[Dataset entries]
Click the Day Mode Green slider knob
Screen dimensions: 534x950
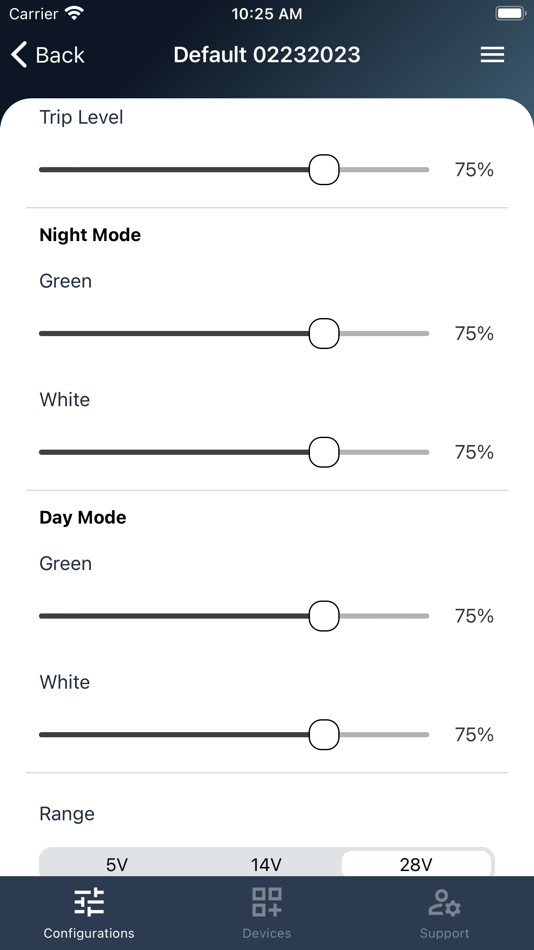(x=324, y=616)
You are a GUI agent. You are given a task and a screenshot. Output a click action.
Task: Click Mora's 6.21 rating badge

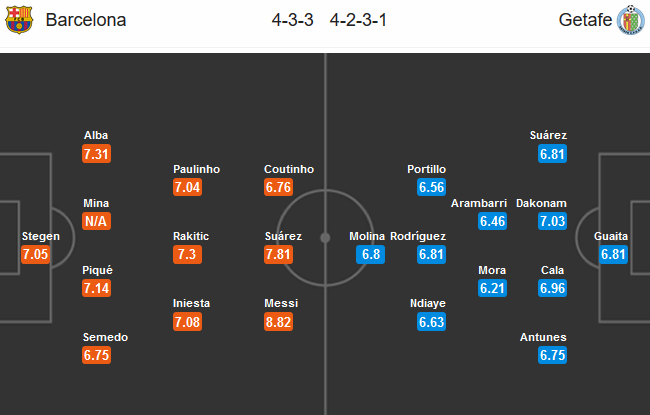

**What the task requires**
Apart from the pictures, every line above must be printed exactly.

**Answer box**
Click the Day Mode Green slider knob
Screen dimensions: 534x950
(x=324, y=616)
You are a GUI agent. You are given a task and a screenshot. Output a click action.
Task: Click Mora's 6.21 rating badge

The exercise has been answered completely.